McIlroy had succeeded Day as winner of this event last year, and Day had supplanted him as world No. 2 by winning at Bay Hill a week previously. On the Monday after the tournament (i.e. today), the Aussie would become world No. 1. This was because the previous holder of that honour, Jordan Spieth, had been taken down by Louis Oosthuizen in the quarters, his reward for that being a contest against Rafa Cabrero-Bello, all of which added up to a Sunday semi-final shoot-out involving Australia vs Northern Ireland and South Africa vs Spain. This after there had been 11 Americans in the last 16. Who’d have thunk it?

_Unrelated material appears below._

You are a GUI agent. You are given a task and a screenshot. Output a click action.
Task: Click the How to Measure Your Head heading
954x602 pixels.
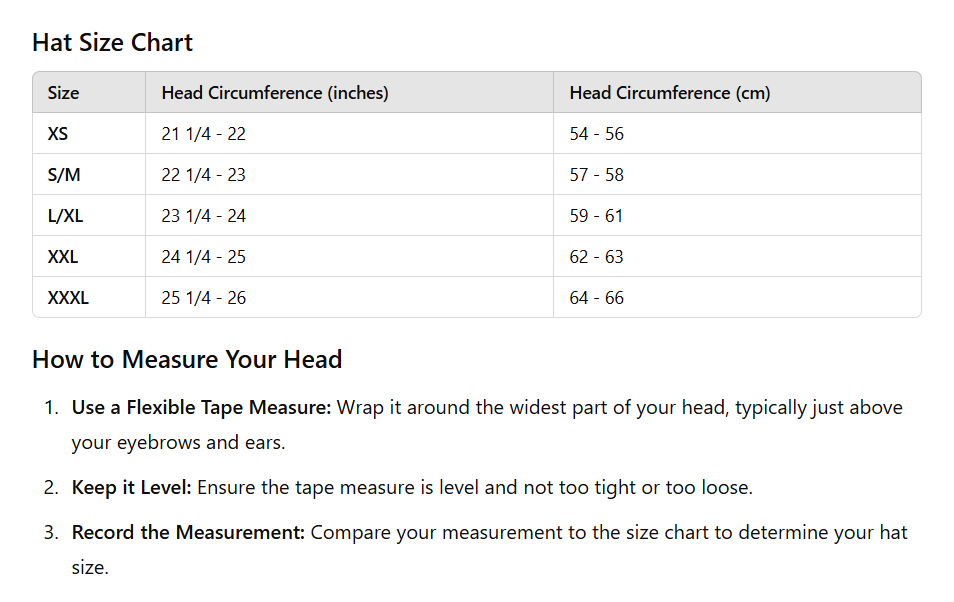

Oosthuizen was in control the whole way and beat his man by 4&3, though Cabrera-Bello had the consolation of having done well enough this week to get into the Masters in ten days time. The decisive period in the other match was when McIlroy missed from four feet to go 1 up at the 11th and then lost 12 and 13 to birdies. Day, whose pre-shot routine means his pace of play can also verge on the glacial and who nearly withdrew on Wednesday after suffering a “searing” pain in his back, drained a 15-footer at the last and thus had the opportunity to celebrate going to No. 1 by winning another WGC title.
Which he duly did. Despite winning the opening hole, Oosthuizen was never really in the hunt after that. Day polished him off by 5&4. By the way, if McIlroy had played Cabrero-Bello rather than Day in his semi-final, and produced the same golf, he’d have won by the 13th. That, of course, is another of the idiosyncrasies of matchplay.